Stories like Lara and Mona’s are shocking, especially given that they are journalists. But what should also be just as shocking is that this culture is widely reported to be happening amongst Egyptian women every day. It is reported that 99% of Egyptian women have either been harassed, touched inappropriately or physically assaulted. And it took up until 2014 for the country to finally criminalize sexual harassment. Wow…
In 2012 after her ordeal, Mona wrote an essay for Foreign Policy titled ‘Why Do They Hate Us?’ (featuring controversial images of naked women with a black Niqab painted on them) where she goes to great lengths outlining the war on women in the Middle East. Her call for a revolution in the Arab culture centers around the treatment of women and sexuality. This is what has made her somewhat of a controversial figure among many different groups around the world.
Blogger Larry Hart penned a scathing open letter to Mona about the way she spoke of Americans, as did Shirin Barghi at Souciant, but there are other writers, commentators and bloggers who have taken issue with her perception of the treatment of women according to what she has seen and experienced. Is this a bad thing? Hell no! In fact it means her article was the catalyst that has sparked many more open conversations about this complex cultural situation that is often showcased in a very skewed, narrow-minded way in the media.
We applaud Mona and many other men and women who are seeking to bring the conversations about the unequal treatment of women by the hands of men in the Arab world to the forefront of social discourse.
She has released a new book called ‘Headscarves and Hymens: Why the Middle East Needs A Sexual Revolution‘ (which we cannot wait to read) and told the Guardian why it was important for her to write about rape, female genital mutilation and how she found feminism as a teenager.
Moving to Saudi Arabia as a teen girl, a time in life which is already fraught with so many tensions and insecurities, was the catalyst in opening her eyes to the need for feminism.
“In the UK, my mother had been the breadwinner. I’d seen my parents side by side. In Saudi Arabia, my mother was basically rendered disabled. She was unable to drive, dependent on my dad for everything. The religious zealotry was so suffocating. And I had been raised a Muslim, I came from a Muslim family, but this was ultra-zealous.
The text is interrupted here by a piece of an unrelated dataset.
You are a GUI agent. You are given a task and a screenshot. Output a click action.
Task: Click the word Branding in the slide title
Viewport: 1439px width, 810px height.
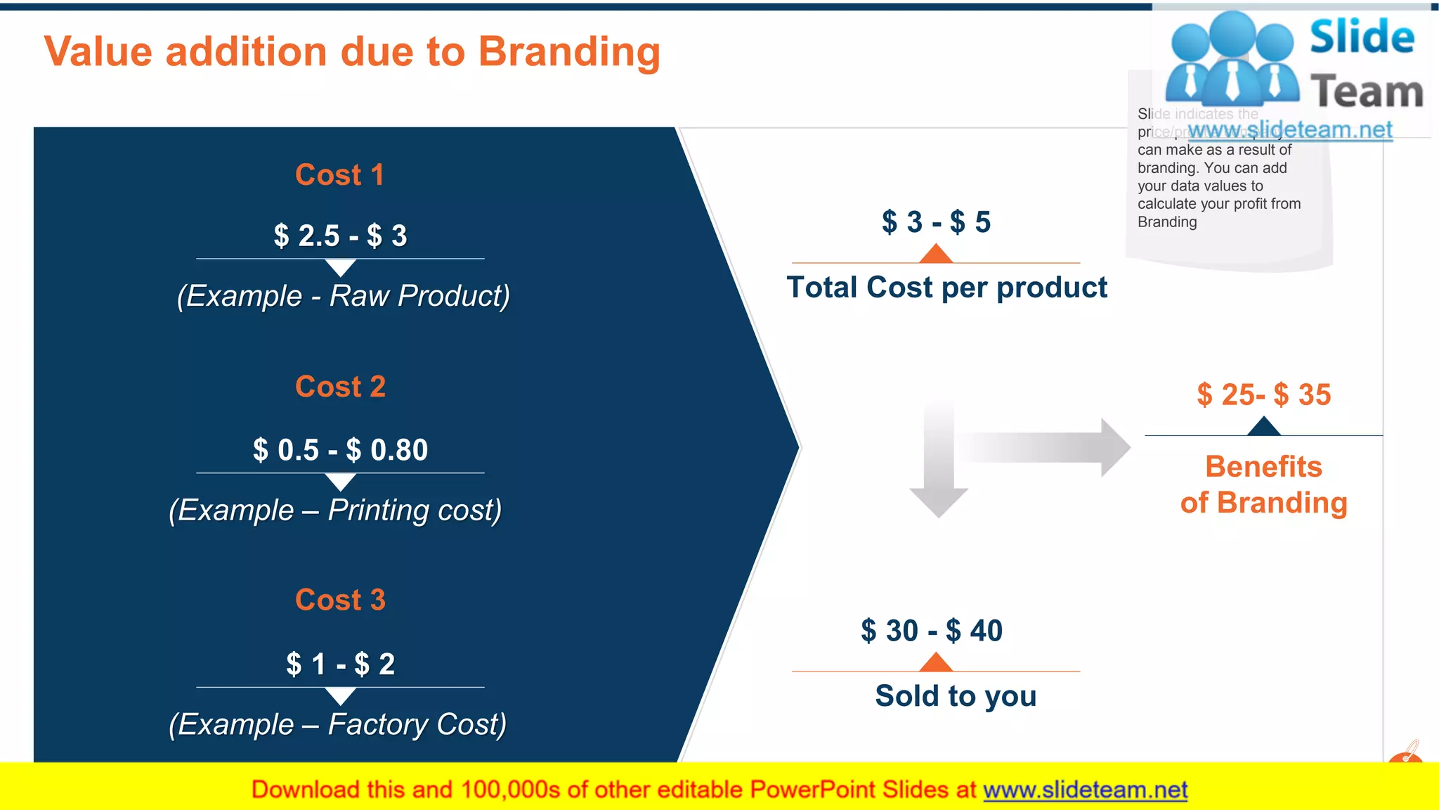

As a woman in Saudi Arabia, you have one of two options. You either lose your mind – which at first happened to me because I fell into a deep depression – or you become a feminist,” she said.
Mona has copped a LOT of flack for her views but it hasn’t deterred her from bringing up some very important points, in light of what she and other Egyptians went through in 2011. She calls for more than just a political revolution.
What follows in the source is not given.